Wednesday, March 14, 2018

Theological Hope Versus Secular Optimism

In another iteration of his overarching narrative that the world is going to hell in a handbasket, writer Anthony Esolen today had A World Without Hope published at Crisis Magazine, a supposedly Catholic site that attracts the angriest and gloomiest of Internet warriors. For someone who reveres "that guide of intelligence and beauty, Lady Faith" and quotes Charles PĆ©guy as saying that Hope is the "little sister" of the other theological virtues because she gives them "the heart to go forth", his piece is surprisingly pessimistic. We live, he writes, in "a cheerless world".
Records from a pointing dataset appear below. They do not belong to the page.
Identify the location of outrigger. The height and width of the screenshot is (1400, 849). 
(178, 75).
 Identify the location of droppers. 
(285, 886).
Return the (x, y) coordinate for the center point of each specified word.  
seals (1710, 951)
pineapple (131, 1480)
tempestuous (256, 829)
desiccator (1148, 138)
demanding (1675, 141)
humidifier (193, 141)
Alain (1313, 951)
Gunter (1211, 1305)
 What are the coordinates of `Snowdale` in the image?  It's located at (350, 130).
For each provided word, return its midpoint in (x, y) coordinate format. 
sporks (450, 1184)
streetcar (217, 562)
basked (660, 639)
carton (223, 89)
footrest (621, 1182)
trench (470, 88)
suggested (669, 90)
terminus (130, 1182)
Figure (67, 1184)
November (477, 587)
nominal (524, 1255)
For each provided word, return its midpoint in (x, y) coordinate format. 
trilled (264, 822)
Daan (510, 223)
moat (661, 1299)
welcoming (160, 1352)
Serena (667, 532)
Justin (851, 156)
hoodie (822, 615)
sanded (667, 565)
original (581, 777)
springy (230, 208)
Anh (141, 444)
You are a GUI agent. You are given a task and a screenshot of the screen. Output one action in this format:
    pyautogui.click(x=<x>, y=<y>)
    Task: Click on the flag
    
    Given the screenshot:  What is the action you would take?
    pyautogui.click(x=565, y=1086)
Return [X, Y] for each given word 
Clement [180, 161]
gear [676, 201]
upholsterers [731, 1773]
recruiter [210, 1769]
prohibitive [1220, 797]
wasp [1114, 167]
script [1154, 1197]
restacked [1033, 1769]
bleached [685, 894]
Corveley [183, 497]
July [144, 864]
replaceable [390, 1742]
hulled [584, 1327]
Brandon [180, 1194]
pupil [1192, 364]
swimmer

After demonizing public schools for relating morality to secular politics while simultaneously claiming it is parents that instil faith in their children, he goes off on a tangent about 1 Samuel. In this Old Testament narrative, a woman named Hannah, the favorite wife of Elkanah, grieves about her apparent inability to bear children and prays for a child. She eventually manages to produce Samuel, whom she hands over to the Temple to be raised and trained by a priest, Eli. Eli has two badass sons, Hophni and Phineas, who are described as "scoundrels" and "the sons of Belial". Hophni and Phineas, in contradiction of the Law of Moses, keep the meat of sacrificial animals for themselves and have sex with women who serve at the entrance to the Temple. Eli scolds his sons, who pay no attention.

Old Testament God then gets all butthurt because Eli is honoring his sons more than his God, so he sends a "man of God" to gleefully announce that God will break his former promise that members of Eli's family would "minister before me forever". Instead, God will now ensure that nobody from Eli's house will reach old age, that his sons will die on the same day, that all his descendents will die in the prime of life, and that those family members allowed to continue serving at God's altar will only be spared in order to have their strength sapped and their sight destroyed. OT God then apparently allows the Philistines to attack the Israelites. The Philistines kill 30,000 Israelites, abscond with the Ark of the Convenant, and kill Hophni and Phineas. On hearing this, Eli keels over, breaks his neck, and dies. It is mentioned that he is overweight, perhaps from eating all that meat that was supposed to be sacrificed (I keep telling people veganism is the way to go). And all these people had to die because Hophni and Phineas are "sons of Belial".

So apparently this story proves that hope is good but optimism is bad and that schoolteachers can't be religiously neutral but must choose between being the wise Samuel or the evil Hophni and Phineas. I don't get it either. The "reasoning" behind this conclusion is that Eli, like certain bishops (Pope Francis not specifically mentioned), was too lenient in his rebuke of his sons. If I had to order the immorality of the characters in the story, God would be first, and the Philistines, who killed thousands, would be second. The sins of Hophni and Phineas would be small potatoes by comparison. Poor old Eli seemed like a reasonable dude.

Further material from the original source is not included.